Written task:
Repeat the data below word for word, starting at its first line and ending with the line that contains "Looking at the screenshot, I should tap(342, 430).", including that line.
-- Begin Working data --
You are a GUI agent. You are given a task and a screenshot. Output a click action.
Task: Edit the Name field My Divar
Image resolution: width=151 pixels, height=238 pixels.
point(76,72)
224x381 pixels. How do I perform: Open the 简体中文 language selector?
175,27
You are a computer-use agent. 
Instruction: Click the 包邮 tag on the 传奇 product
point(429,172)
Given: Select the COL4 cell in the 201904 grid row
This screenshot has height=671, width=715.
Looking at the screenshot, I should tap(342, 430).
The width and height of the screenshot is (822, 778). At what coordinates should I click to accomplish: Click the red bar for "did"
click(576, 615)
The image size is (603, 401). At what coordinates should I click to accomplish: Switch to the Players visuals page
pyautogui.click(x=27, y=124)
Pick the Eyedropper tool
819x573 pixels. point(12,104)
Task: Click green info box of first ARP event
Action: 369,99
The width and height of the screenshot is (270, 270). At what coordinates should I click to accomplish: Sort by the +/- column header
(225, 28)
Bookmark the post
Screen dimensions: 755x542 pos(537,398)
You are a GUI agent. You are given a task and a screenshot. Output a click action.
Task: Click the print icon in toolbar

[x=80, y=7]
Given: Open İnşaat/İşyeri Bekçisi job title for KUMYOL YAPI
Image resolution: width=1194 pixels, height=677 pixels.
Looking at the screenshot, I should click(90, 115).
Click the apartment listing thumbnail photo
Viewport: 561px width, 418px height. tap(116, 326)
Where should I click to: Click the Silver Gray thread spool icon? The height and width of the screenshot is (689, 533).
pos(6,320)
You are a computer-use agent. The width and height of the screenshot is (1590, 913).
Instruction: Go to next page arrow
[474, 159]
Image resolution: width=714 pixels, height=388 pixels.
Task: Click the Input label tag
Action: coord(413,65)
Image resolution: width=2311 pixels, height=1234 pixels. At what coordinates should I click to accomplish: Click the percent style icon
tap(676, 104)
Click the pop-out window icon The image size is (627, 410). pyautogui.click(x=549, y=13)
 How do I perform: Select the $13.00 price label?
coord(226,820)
-- End Working data --
Correct result:
You are a GUI agent. You are given a task and a screenshot. Output a click action.
Task: Edit the Name field My Divar
Image resolution: width=151 pixels, height=238 pixels.
point(76,72)
224x381 pixels. How do I perform: Open the 简体中文 language selector?
175,27
You are a computer-use agent. 
Instruction: Click the 包邮 tag on the 传奇 product
point(429,172)
Given: Select the COL4 cell in the 201904 grid row
This screenshot has height=671, width=715.
Looking at the screenshot, I should tap(342, 430).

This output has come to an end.